Top left: the template function of the 1D toy problem. Top right: the correlation function derived as the autocorrelation of the template. Bottom left: one random sample containing a true signal, with the signal truth expectation shown in dashed orange. Bottom right: two significance maps generated using the toy MC procedure. The blue line contains a true signal, whereas the black dashed line does not

In this demonstration, values of \(b=3 \hbox {mm}\) and \(v=3\times 10^5 \hbox {m/s}\) are used, and the sampling rate is \(10^9 \hbox {Hz}\). With this information, we can generate the template for template matching, and then compute the covariance function using Eq. (3). As this system is also described by a stationary random field, this is done by computing the autocorrelation of the template. These are shown together with MC data samples in Fig. 6.

Table 2 Global p values at \(4\sigma \) and \(5\sigma \) local significance for the 1D template matching problem. It can be seen that the p values are consistent within stated binomial errors, and both the best fit value produced using a \(1\%\) sample size and the estimate produced with Eq. (8) reproduce the simulated values well

As in Sect. 3, the global p values at \(4\sigma \) and \(5\sigma \) local significance are computed using \(10^5\) signal-free samples each using a toy MC, direct sampling of the Gaussian random field using the covariance function, sampling of the Gaussian random field in frequency space, and a best-fit with \(10^3\) samples using Eq. (7). The best-fit only uses data points after \(u^2=10\), where the excursion probability is approximately \(0.1\). These results are shown in Table 2.

As we expect, the different values agree with the computed uncertainty, demonstrating how the methods outlined in this paper can be used to estimate the look-elsewhere effect. While the example here uses a template that is relevant to the Windchime project, this procedure can be used in general to calibrate the look-elsewhere effect correction for problems involving template matching or matched filtering of time-series data, including sonar [25] and fast radio burst detection [26]. It should be noted that for cases involving multiple templates, correlations between templates would need to be computed as well to avoid underestimation of the significance of a signal.

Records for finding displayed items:

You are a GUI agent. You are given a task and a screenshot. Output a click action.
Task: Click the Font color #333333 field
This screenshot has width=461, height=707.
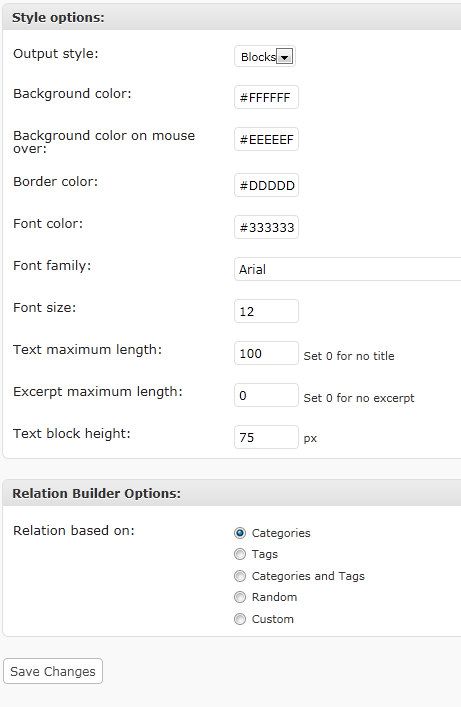266,227
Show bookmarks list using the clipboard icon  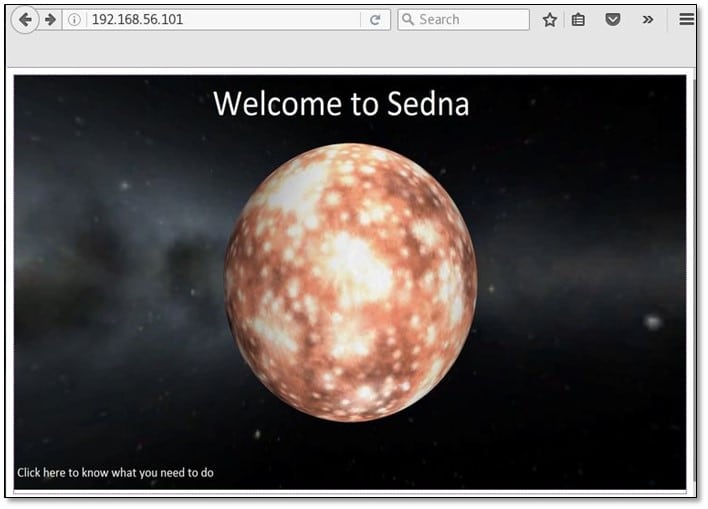(578, 20)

_TASKS TO CARRY OUT_.
a: Can you condense the paragraph of the look-elsewhere text that begins "As in Sect. 3" into a short list that keeps its main facts?
b: Would you write out the passage of the look-elsewhere text starting with "As in Sect. 3, the" and going on through "shown in Table 2."?
The data are separate material, unrelated to the look-elsewhere text.

_SOLUTION LIST_.
a:
- As in Sect. 3, global p values at 4σ and 5σ local significance are computed using 10^5 signal-free samples for each of three methods: a toy MC, direct sampling of the Gaussian random field using the covariance function, and sampling of the Gaussian random field in frequency space.
- A best fit with 10^3 samples is also made using Eq. (7). It uses only data points after u^2 = 10, where the excursion probability is about 0.1.
- The results appear in Table 2.

b:
As in Sect. 3, the global p values at \(4\sigma \) and \(5\sigma \) local significance are computed using \(10^5\) signal-free samples each using a toy MC, direct sampling of the Gaussian random field using the covariance function, sampling of the Gaussian random field in frequency space, and a best-fit with \(10^3\) samples using Eq. (7). The best-fit only uses data points after \(u^2=10\), where the excursion probability is approximately \(0.1\). These results are shown in Table 2.